Saturday, July 12, 2008

Finally at Rest

Articles, video and photos of Rabbi Groner's levaya and kevura have already appeared on websites. Please note that some of the photos may be a bit stark for those not used to Israeli funerals. I hope to have some other photos after Shabbos is out in Israel.
Rabbi Elisha Greenbaum's article appeared in the Australian Hamodia this week.

Rabbi Yossi Braun of the Tzemach Tzedek Shul in Sydney also wrote the following tribute.

Tough Love: Tribute to Rabbi Groner
By Rabbi Yossi Braun

Monday, 12.30pm. The first call came in. I heard the loud ring of the phone demanding that I answer it. It made my head pound. “Did you hear the news? Rabbi Groner…” “Oy!” “When??!” That was enough to change my entire day. The world just became a darker place for me, for you, for an entire community.

Monday, 8.45pm. A shiur Tanya was supposed to be in full swing for fifteen minutes already. But, something else is on everyone’s mind. “What will be now?” “Are you going?” Everybody is reminiscing about their times with Rabbi Groner, the funny times and the not-so-funny moments. There wasn’t a soul in the room who was not part of the conversation. All present somehow knew the rabbi personally. He meant so much to them.In walks a latecomer, straddling into the shiur. “Did you hear the news?” We all nod in approval. He informs us about his decision to book a flight to Melbourne for the funeral. “I have many reasons not to go”, he says. “My wife needs my help, I’m needed at work and tickets are expensive. But, my heart tells me to go”. Someone asks a stupid question “did you know Rabbi Groner?” Well, the answer astounded us all. “No!” He did NOT really know him. “But I feel like I have to go, because he knew me”. That sort of summed it up. He knew everybody. And cared about everyone.

Wednesday, 2.00pm Melbourne is mourning over the passing of an individual who cared about you, often more than you cared about yourself. At the levaya, Rabbi Glick managed to put in plain words what’s on everyone’s mind. Rabbi Groner touched many, many people in his eighty three years. Rabbi Groner was a towering individual, who cut an imposing figure. He filled a large place in the world. But it was his wordless love that has brought us all here today. Love for him spilled across national borders. “He was very big, very intimidating, very strong, but he was a sweetheart”, commented one individual. “He would give you the shirt off his back.” And then I notice him. I notice that individual, the one who had many reasons not to go but has gone anyhow. He is joining the procession, a tear-soaked face, grieving with the rest of the crowd. The endless love generated by Rabbi Groner to all he came in contact with, struck a deep chord in everyone’s heart. Muscular. Tough. Dominant. That’s the way he loved people. He loved with a passion and with the intensity that encompassed his life. His ahavas Yisroel didn’t come from a textbook; it stemmed from his heart.

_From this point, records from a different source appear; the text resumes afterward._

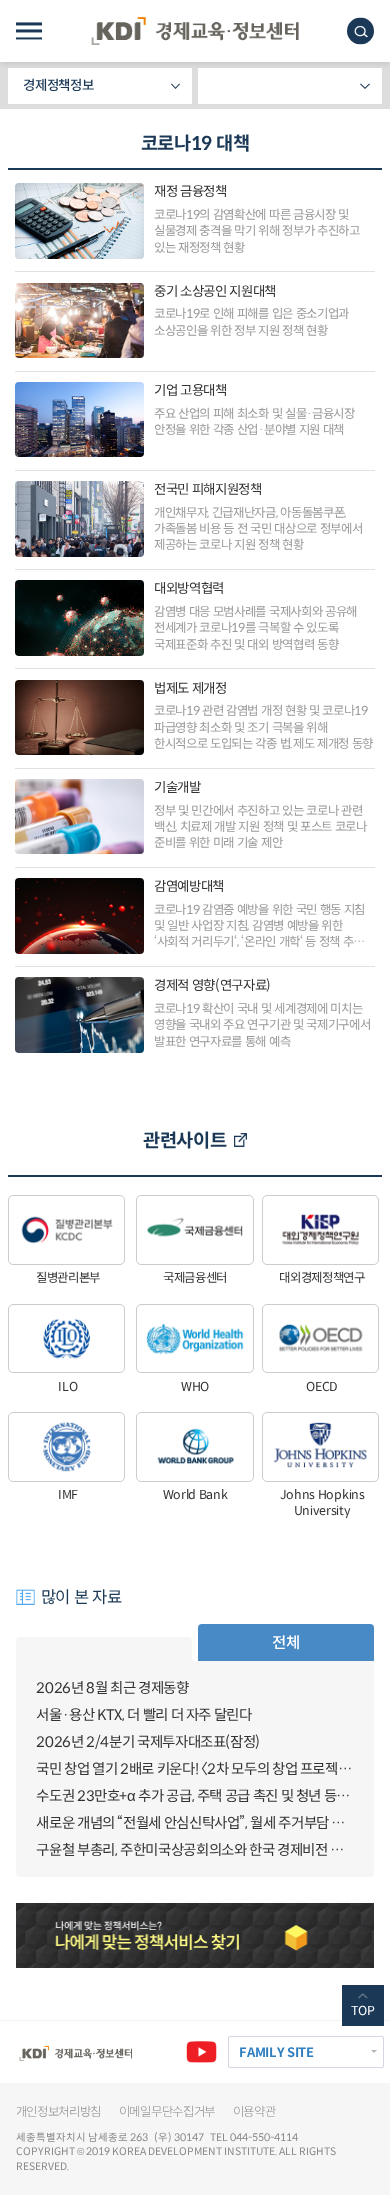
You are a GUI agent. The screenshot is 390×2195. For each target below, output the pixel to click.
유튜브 (201, 2051)
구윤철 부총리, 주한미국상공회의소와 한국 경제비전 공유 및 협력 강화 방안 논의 (194, 1850)
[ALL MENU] (29, 31)
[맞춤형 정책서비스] (195, 1935)
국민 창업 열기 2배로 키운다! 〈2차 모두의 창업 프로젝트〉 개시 (194, 1769)
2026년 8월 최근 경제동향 (112, 1688)
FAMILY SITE (276, 2052)
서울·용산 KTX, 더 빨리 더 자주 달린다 (143, 1715)
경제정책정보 (58, 85)
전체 (285, 1642)
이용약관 (254, 2112)
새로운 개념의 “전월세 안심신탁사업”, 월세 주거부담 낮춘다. (194, 1823)
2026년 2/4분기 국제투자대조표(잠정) (148, 1742)
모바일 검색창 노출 (360, 31)
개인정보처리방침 (59, 2112)
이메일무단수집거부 (167, 2112)
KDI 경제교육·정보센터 (195, 31)
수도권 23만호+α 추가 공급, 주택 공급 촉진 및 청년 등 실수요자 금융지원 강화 (194, 1796)
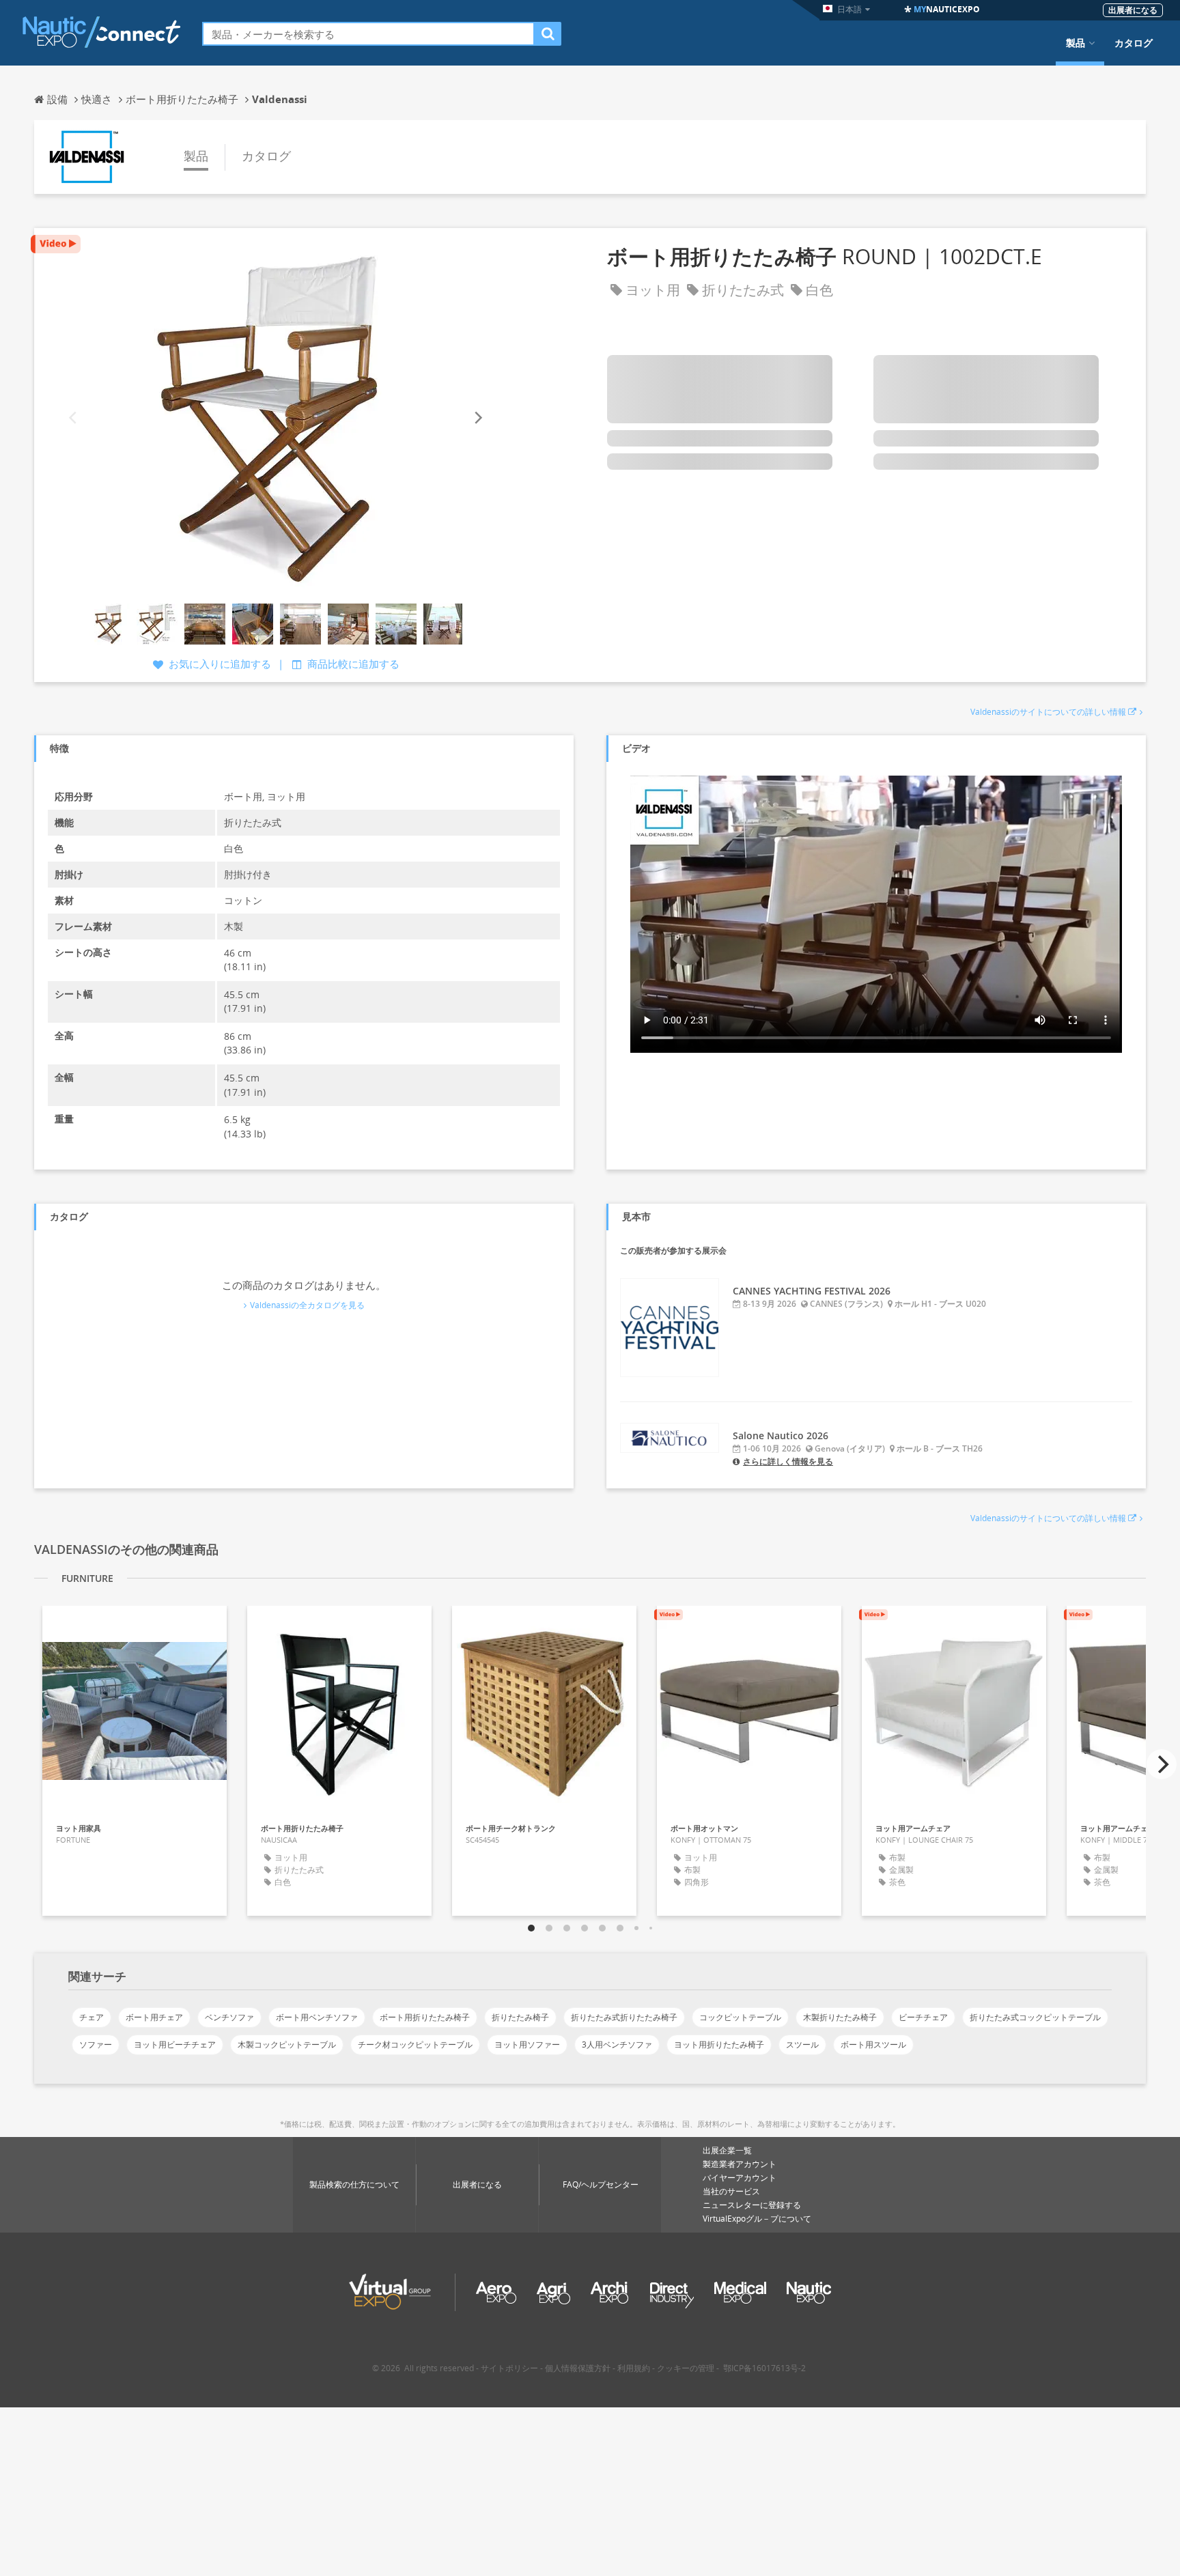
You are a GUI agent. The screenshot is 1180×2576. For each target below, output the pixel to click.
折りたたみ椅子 (520, 2017)
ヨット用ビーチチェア (175, 2044)
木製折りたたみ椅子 (840, 2017)
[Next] (477, 417)
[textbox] (368, 34)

Wednesday, 8.30pm Driving back to the airport on the way to Sydney, trying to internalise all we heard today, our thoughts were on how we could model Rabbi Groner's example. How can we emulate the warmth and the ahavas Yisroel, which were the very essence of his being.I was privileged to get a lift to the airport with a colleague from Sydney. In the midst of it all, the driver turns to me, “I must tell you something. I went to see Rabbi Groner just three weeks ago. Do you know what he said….”? In the momentary pause mid-sentence, I had a fleeting thought. I considered myself fortunate to be privy to this classified information. We're taught that the soul begins to leave the body on a very subtle level thirty days before the individual passes away. I was expecting to hear some pearls of wisdom, some sagacious last remarks.“He enquired about you. He wanted to know how you’re doing, how your work is going” … And then it dawned upon me. That was the greatest piece of scholarship I could have ever heard.